Problem: In the listing below, the lines starting with the line with "Protection des départs, les" and going on through the line with "Les protections (81, 1277)" are to be reproduced exactly, and only those.

Task input:
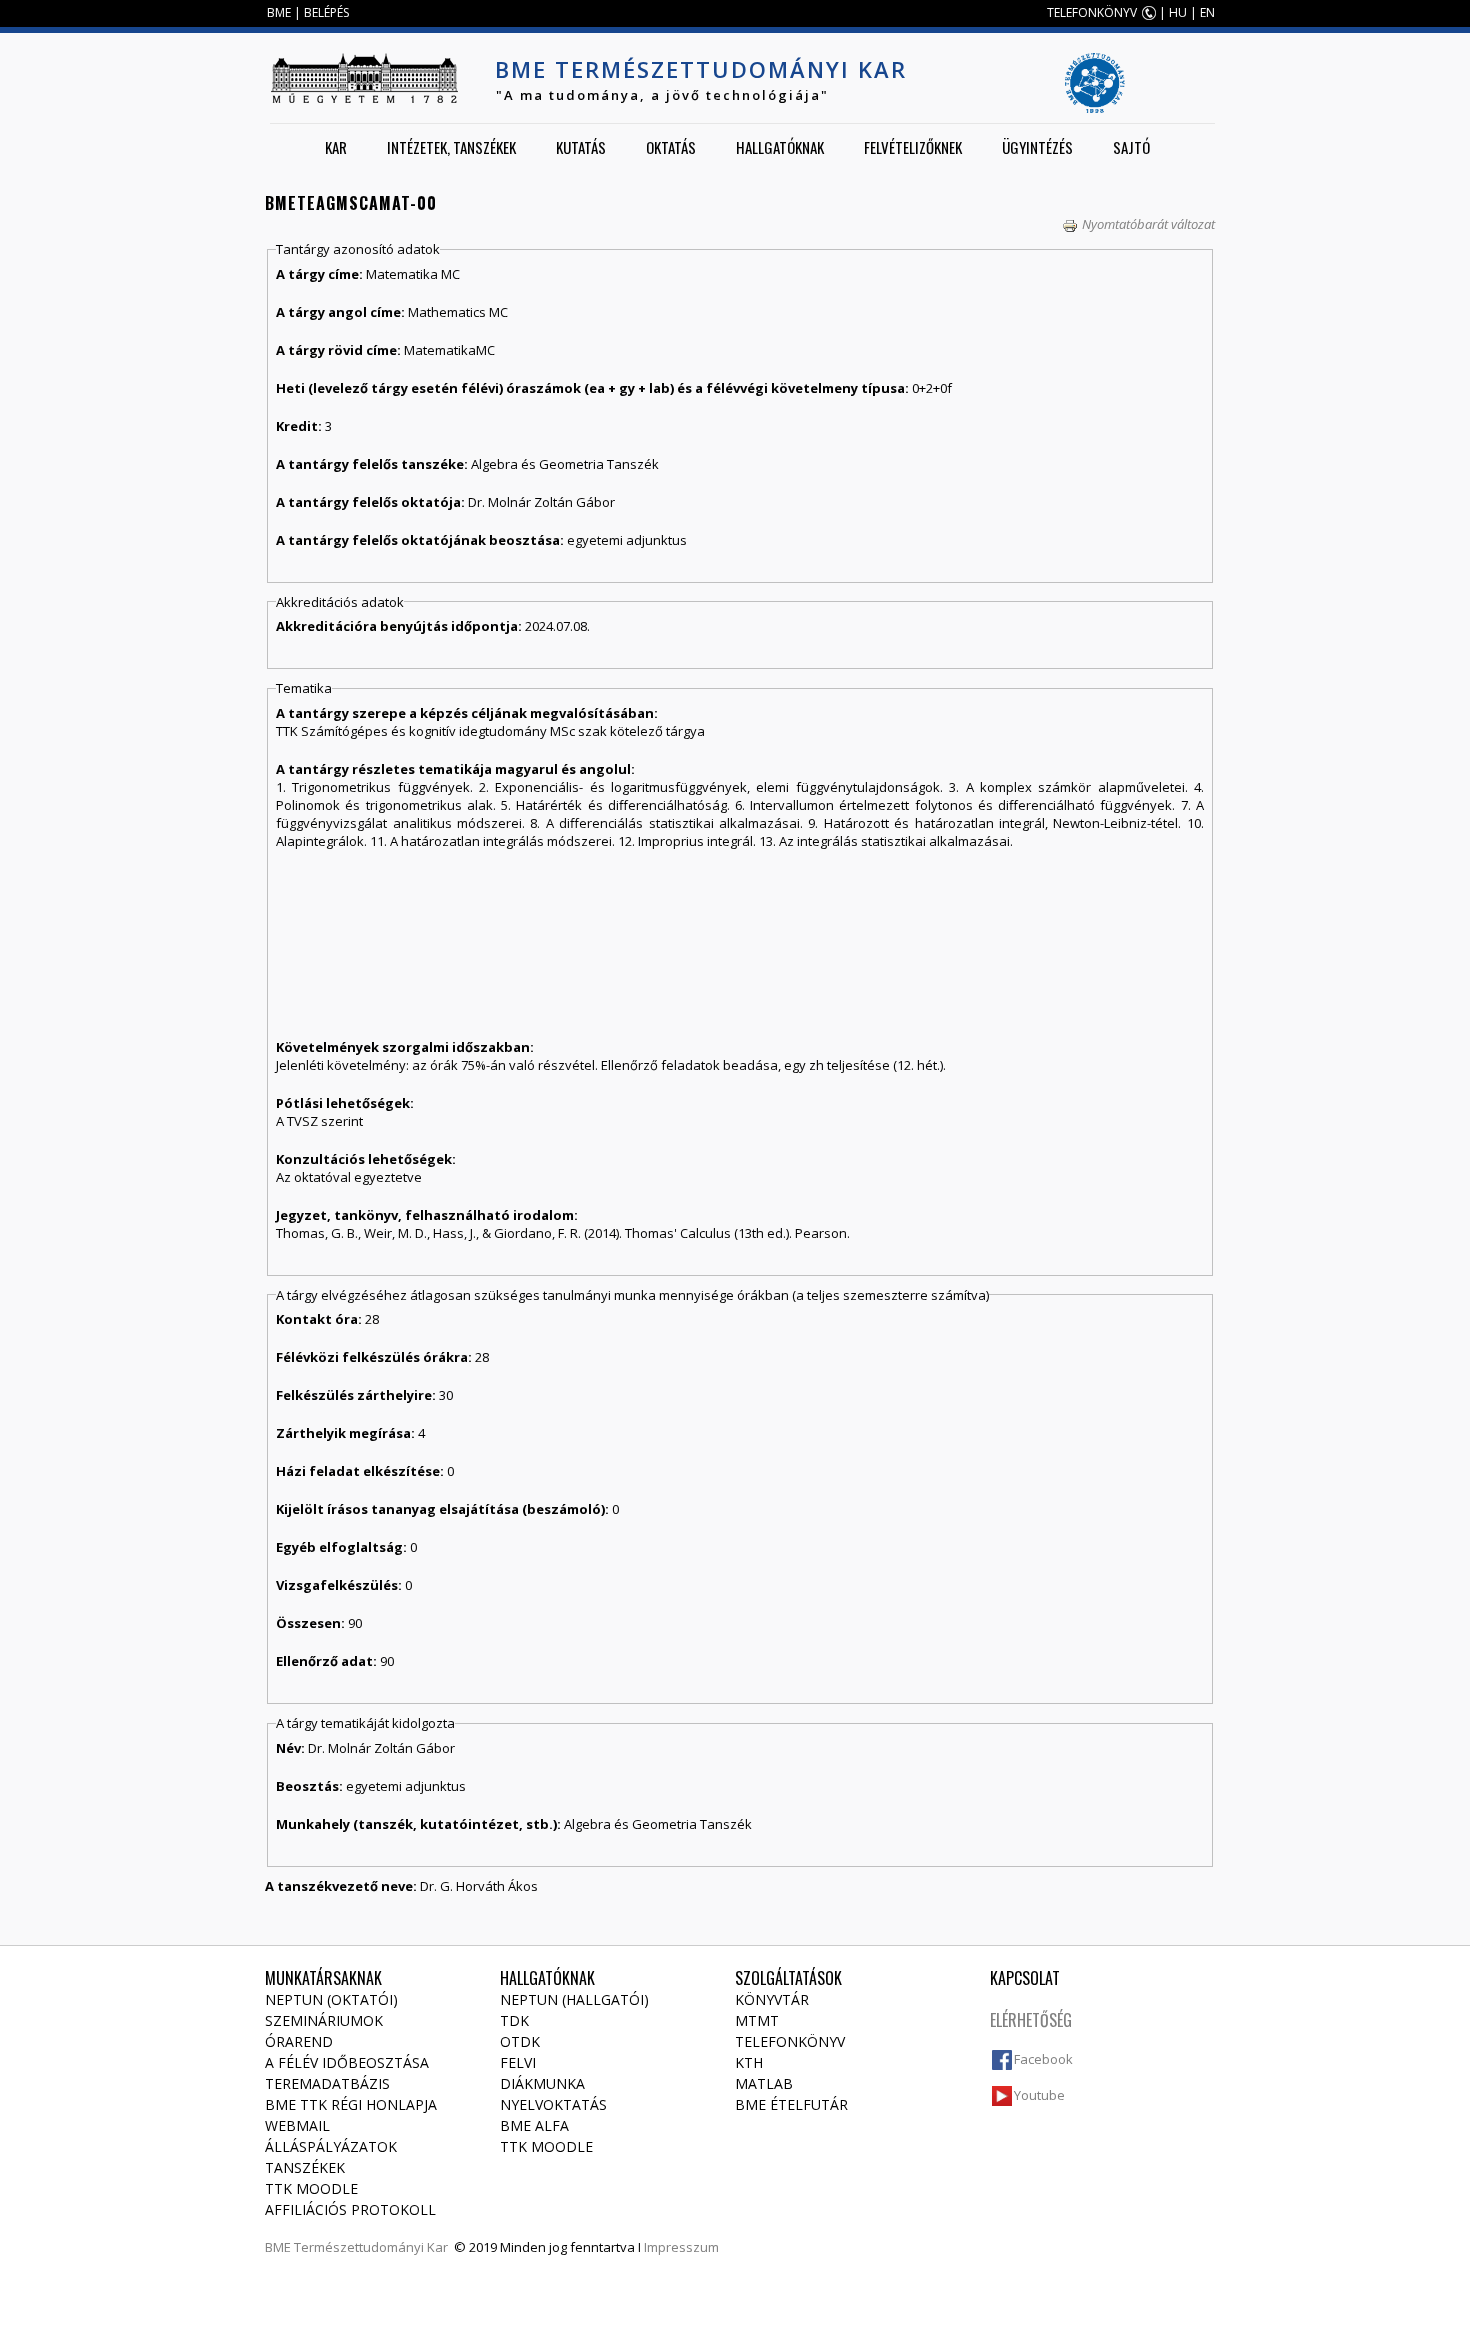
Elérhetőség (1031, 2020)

* * *

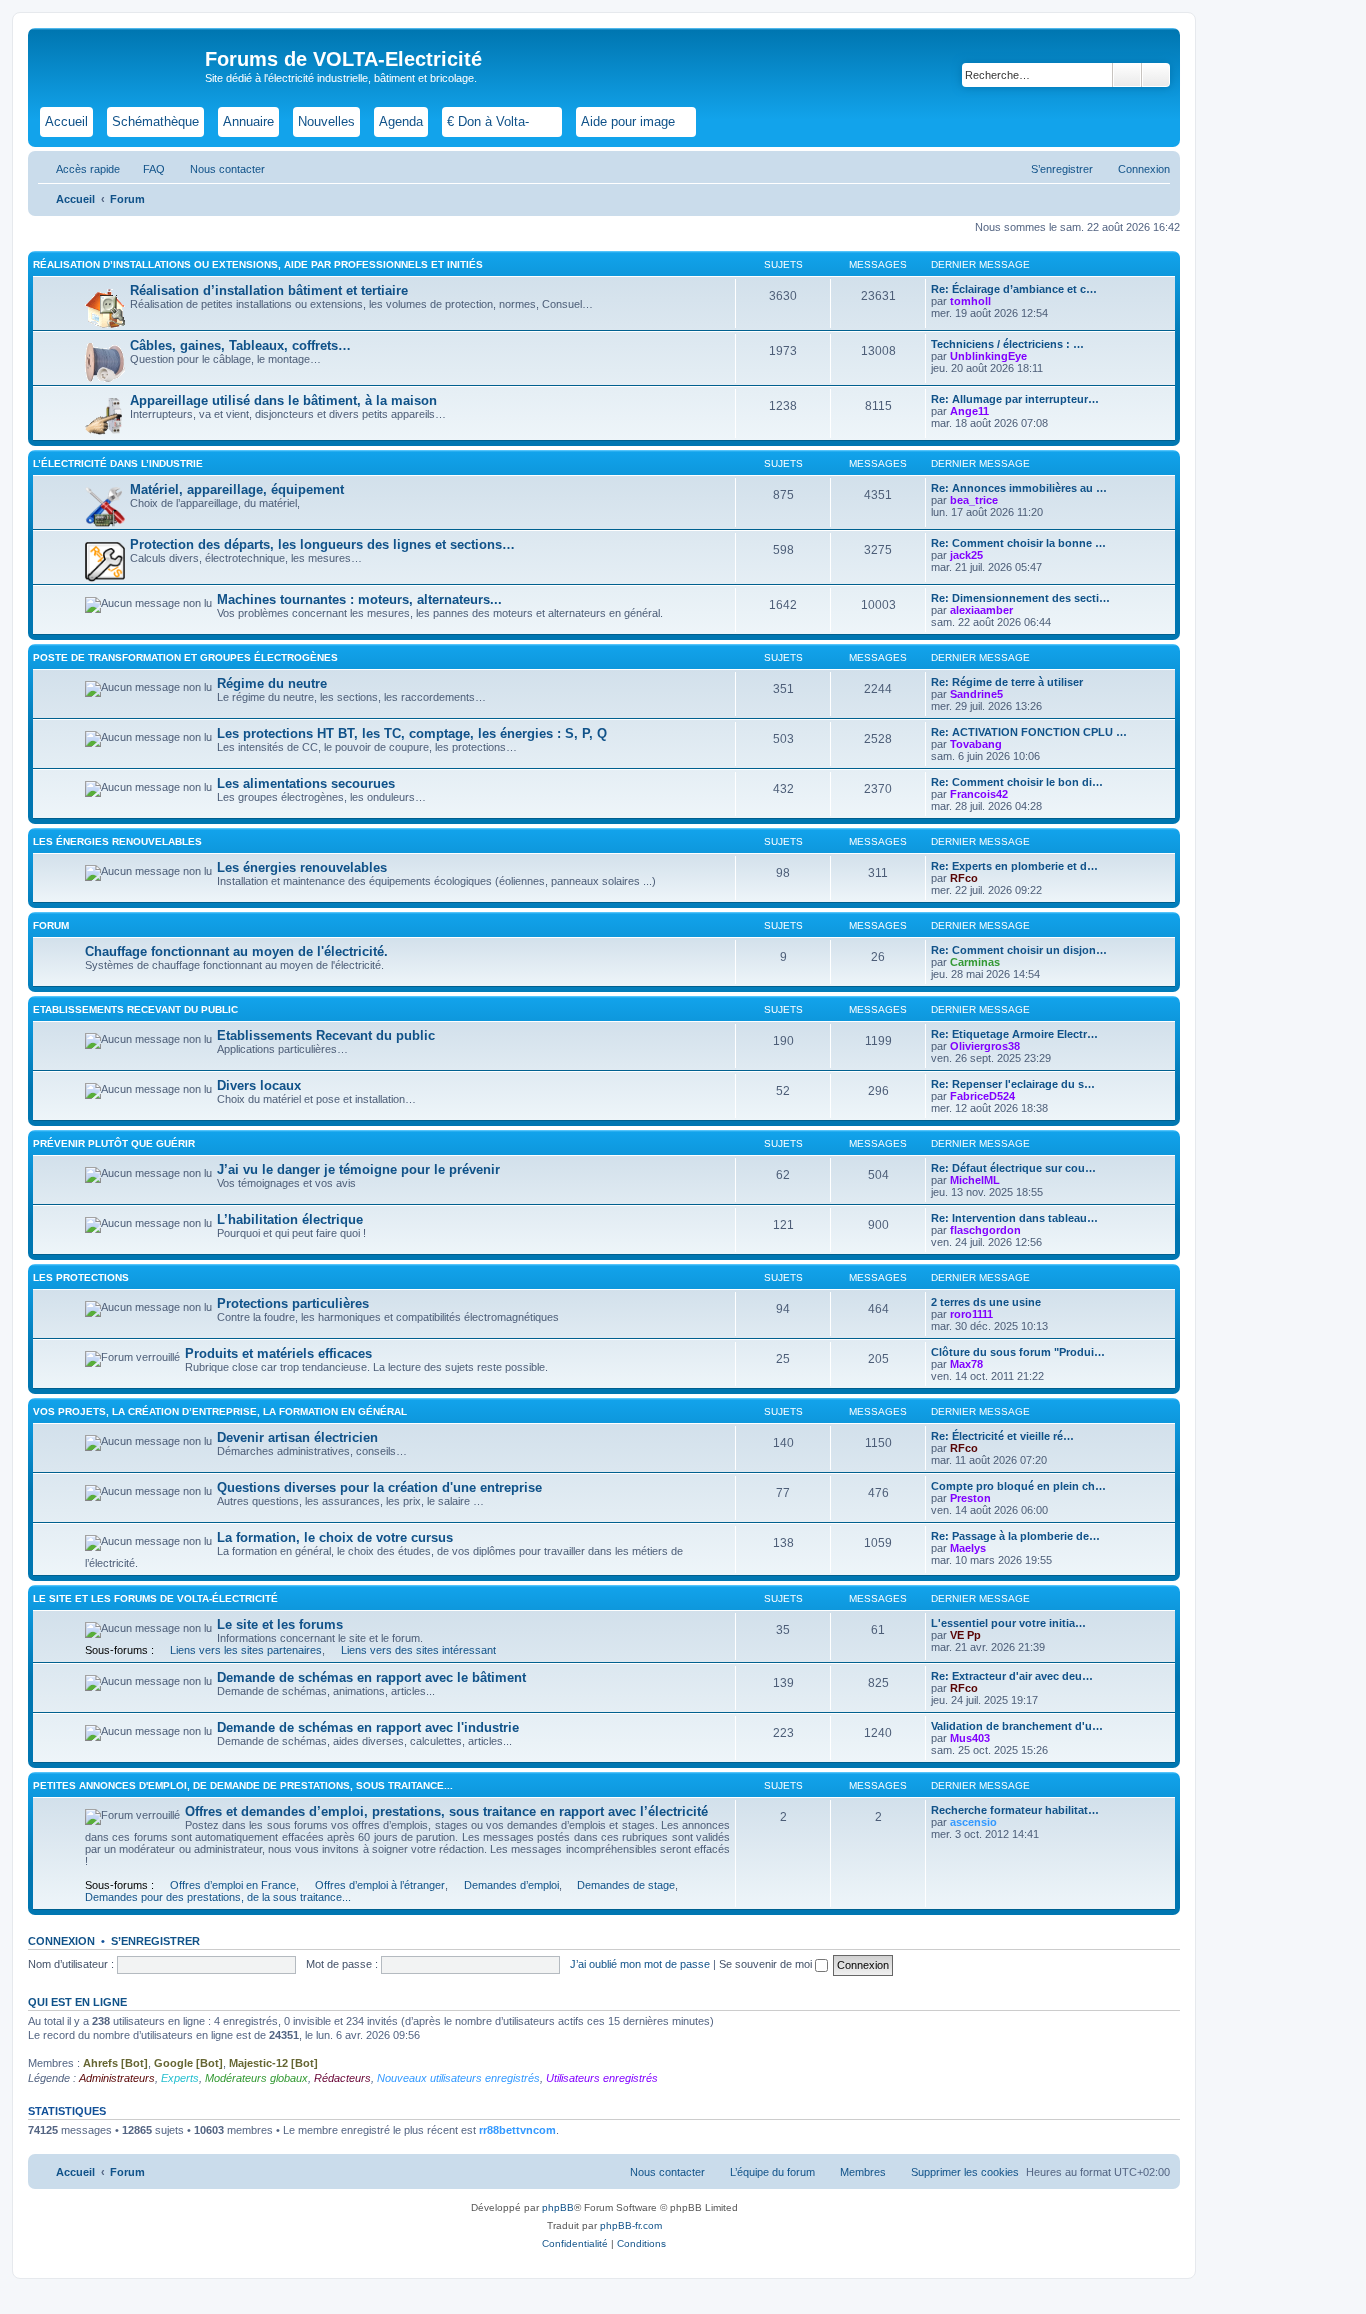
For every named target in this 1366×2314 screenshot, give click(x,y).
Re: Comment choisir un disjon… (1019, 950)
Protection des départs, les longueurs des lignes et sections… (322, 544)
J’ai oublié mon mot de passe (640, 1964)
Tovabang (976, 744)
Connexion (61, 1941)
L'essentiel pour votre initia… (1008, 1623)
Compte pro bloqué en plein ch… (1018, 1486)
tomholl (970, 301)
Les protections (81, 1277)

Task output:
Protection des départs, les longueurs des lignes et sections… (322, 544)
J’ai oublié mon mot de passe (640, 1964)
Tovabang (976, 744)
Connexion (61, 1941)
L'essentiel pour votre initia… (1008, 1623)
Compte pro bloqué en plein ch… (1018, 1486)
tomholl (970, 301)
Les protections (81, 1277)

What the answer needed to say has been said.